"I remember--I remember," said the young man, a gleam of recollection lighting up his ghastly face. "Diana slipped, and I was thrown. How long ago is that?"
"About an hour."
"And I am hurt? Badly?"
He fixed his eyes with a powerful look on the doctor's face, and that good man shrunk away from the news he must tell.
"Badly?" reiterated the young baronet, in a peremptory tone, that told all of his nature. "Ah! you won't speak, I see. I am, and I feel--I feel-- Doctor, am I going to die?"
He asked the question with wildness--a sudden horror of death, half starting up in bed. Still the doctor did not speak; still Mrs.
Hilliard's suppressed sobs echoed in the stillness of the vast room.
Sir Noel Thetford fell back on his pillow, a shadow as ghastly and awful as death itself, lying on his face. But he was a brave man, and the descendant of a fearless race, and except for one convulsive throe that shook him from head to foot, nothing told his horror of his sudden fate.
There was a weird pause. Sir Noel lay staring straight at the oaken wall, his bloodless face awful in its intensity of hidden feeling.
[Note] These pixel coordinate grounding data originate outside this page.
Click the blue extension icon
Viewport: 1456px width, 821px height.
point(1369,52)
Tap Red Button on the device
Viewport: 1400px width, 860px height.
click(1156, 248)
Rain and wind outside rose higher and higher, and beat clamorously at the windows; and still above them, mighty and terrible, rose the far-off voice of the ceaseless sea.
The doctor was the first to speak, in hushed and awe-struck tones.
"My dear Sir Noel, the time is short, and I can do little or nothing.
Shall I send for the Rev. Mr. Knight?"
The dying eyes turned upon him with a steady gaze.
"How long have I to live? I want the truth."
"Sir Noel, it is very hard, yet it must be Heaven's will. But a few hours, I fear."
"So soon?" said the dying man. "I did not think--Send for Lady Thetford," he cried, wildly, half raising himself again--"send for Lady Thetford at once!"
"We have sent for her," said the doctor; "she will be here very soon.
But the clergyman, Sir Noel--the clergyman. Shall we not send for him?"
"No!" said Sir Noel, sharply. "What do I want of a clergyman? Leave me, both of you. Stay, you can give me something, Gale, to keep up my strength to the last? I shall need it. Now go. I want to see no one but Lady Thetford."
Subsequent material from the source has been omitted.